Although the reasoning here is straightforward, the conclusion may nevertheless be confusing. Since the galaxies are all rushing apart as space expands, clocks that move along with one or another galaxy are also rushing apart. What's more, they're moving relative to each other at an enormous variety of speeds determined by the enormous variety of distances between them. Won't this motion cause the clocks to fall out of synchronization, as Einstein taught us with special relativity? For a number of reasons, the answer is no; here is one particularly useful way to think about it.

Recall from Chapter 3 that Einstein discovered that clocks that move
through
space in different ways tick off time at different rates (because they divert different amounts of their motion through time into motion through space; remember the analogy with Bart on his skateboard, first heading north and then diverting some of his motion to the east). But the clocks we are now discussing are
not
moving through space at all. Just as each penny is glued to one point on the balloon and only moves relative to other pennies because of the swelling of the balloon's surface, each galaxy occupies one region of space and, for the most part, only moves relative to other galaxies because of the expansion of space. And this means that, with respect to space itself, all the clocks are actually stationary, so they tick off time identically. It is precisely these clocks
—clocks
whose only motion comes from the expansion of space—
that provide the synchronized cosmic clocks used to measure the age of the universe.

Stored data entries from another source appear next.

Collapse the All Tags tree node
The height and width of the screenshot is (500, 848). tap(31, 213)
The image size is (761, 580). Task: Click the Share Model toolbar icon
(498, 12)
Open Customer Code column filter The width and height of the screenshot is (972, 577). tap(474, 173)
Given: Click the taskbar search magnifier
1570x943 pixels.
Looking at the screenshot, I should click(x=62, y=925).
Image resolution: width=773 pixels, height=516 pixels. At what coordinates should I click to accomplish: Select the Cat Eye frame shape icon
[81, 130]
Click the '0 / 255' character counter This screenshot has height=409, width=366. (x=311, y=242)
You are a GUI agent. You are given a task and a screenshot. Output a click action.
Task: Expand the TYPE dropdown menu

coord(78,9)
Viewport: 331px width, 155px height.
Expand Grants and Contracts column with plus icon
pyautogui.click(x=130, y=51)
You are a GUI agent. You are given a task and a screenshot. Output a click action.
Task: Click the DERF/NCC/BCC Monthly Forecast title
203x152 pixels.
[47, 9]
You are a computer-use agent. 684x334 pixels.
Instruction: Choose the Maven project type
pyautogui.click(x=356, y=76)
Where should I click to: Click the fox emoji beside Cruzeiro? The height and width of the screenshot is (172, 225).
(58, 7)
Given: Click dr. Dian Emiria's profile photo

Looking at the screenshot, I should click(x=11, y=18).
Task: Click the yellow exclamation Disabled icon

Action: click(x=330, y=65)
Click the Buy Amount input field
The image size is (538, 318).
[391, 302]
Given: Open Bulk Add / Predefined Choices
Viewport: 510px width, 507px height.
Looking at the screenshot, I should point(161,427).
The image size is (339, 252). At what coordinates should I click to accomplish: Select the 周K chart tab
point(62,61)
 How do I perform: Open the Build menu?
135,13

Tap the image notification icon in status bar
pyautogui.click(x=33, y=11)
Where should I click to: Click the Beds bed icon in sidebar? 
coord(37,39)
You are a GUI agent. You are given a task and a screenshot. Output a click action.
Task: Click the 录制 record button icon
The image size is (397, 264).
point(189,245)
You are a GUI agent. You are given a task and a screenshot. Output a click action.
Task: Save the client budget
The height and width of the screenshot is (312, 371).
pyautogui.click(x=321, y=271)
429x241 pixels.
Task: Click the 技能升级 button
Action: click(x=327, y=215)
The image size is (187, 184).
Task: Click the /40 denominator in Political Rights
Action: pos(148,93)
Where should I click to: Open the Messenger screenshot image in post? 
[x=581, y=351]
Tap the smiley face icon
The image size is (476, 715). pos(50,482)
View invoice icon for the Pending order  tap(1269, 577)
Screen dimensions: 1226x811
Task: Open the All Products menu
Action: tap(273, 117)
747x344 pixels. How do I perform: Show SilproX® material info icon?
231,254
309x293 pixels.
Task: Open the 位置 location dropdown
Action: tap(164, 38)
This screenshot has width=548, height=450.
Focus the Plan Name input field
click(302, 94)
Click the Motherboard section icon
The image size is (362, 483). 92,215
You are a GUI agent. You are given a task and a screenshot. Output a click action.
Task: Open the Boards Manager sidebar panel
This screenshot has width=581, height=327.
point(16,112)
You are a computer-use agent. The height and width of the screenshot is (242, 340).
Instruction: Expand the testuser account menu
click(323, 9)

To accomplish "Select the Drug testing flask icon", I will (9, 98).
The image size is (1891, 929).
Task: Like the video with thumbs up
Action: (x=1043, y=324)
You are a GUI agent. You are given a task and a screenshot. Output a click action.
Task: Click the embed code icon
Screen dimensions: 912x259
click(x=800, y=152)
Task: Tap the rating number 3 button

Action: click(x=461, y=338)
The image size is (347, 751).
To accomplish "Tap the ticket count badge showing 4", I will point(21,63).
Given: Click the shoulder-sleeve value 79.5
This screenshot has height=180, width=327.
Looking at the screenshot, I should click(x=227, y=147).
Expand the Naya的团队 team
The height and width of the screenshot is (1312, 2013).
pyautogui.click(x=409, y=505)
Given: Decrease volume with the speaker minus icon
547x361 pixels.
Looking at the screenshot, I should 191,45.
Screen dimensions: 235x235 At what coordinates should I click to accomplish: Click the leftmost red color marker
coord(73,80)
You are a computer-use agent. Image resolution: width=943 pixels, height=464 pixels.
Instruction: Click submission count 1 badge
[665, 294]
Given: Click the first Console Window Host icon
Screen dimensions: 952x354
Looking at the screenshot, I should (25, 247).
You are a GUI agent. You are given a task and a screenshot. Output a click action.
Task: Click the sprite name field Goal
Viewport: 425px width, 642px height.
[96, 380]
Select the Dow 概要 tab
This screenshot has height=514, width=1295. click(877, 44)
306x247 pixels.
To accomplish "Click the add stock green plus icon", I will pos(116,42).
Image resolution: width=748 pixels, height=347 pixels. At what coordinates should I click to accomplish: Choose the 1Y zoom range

Figure 8.3 Clocks that move along with galaxies—whose motion, on average, arises only from the expansion of space—provide universal cosmic timepieces. They stay synchronized even though they separate from one another, since they move
with
space but not
through
space.

Notice, of course, that you are free to take your clock, hop aboard a rocket, and zip this way and that across space at enormous speeds, undergoing motion significantly in excess of the cosmic flow from spatial expansion. If you do this, your clock
will
tick at a different rate and you
will
find a different length of elapsed time since the bang. This is a perfectly valid point of view, but it is completely individualistic: the elapsed time measured is tied to the history of your particular whereabouts and states of motion. When astronomers speak of the universe's age, though, they are seeking something universal—they are seeking a measure that has the same meaning everywhere. The uniformity of change throughout space provides a way of doing that.
⁹

In fact, the uniformity of the microwave background radiation provides a ready-made test of whether you actually are moving with the cosmic flow of space. You see, although the microwave radiation is homogeneous across space, if you undertake additional motion beyond that from the cosmic flow of spatial expansion, you will not observe the radiation to be homogeneous. Just as the horn on a speeding car has a higher pitch when approaching and a lower pitch when receding, if you are zipping around in a spaceship, the crests and troughs of the microwaves heading toward the front of your ship will hit at a higher frequency than those traveling toward the back of your ship. Higher-frequency microwaves translate into higher temperatures, so you'd find the radiation in the direction you are heading to be a bit warmer than the radiation reaching you from behind. As it turns out, here on "spaceship" earth, astronomers
do
find the microwave background to be a little warmer in one direction in space and a little colder in the opposite direction. The reason is that not only does the earth move around the sun, and the sun move around the galactic center, but the entire Milky Way galaxy has a small velocity, in excess of cosmic expansion, toward the constellation Hydra. Only when astronomers correct for the effect these relatively slight additional motions have on the microwaves we receive does the radiation exhibit the exquisite uniformity of temperature between one part of the sky and another. It is this uniformity, this overall symmetry between one location and another, that allows us to speak sensibly of time when describing the entire universe.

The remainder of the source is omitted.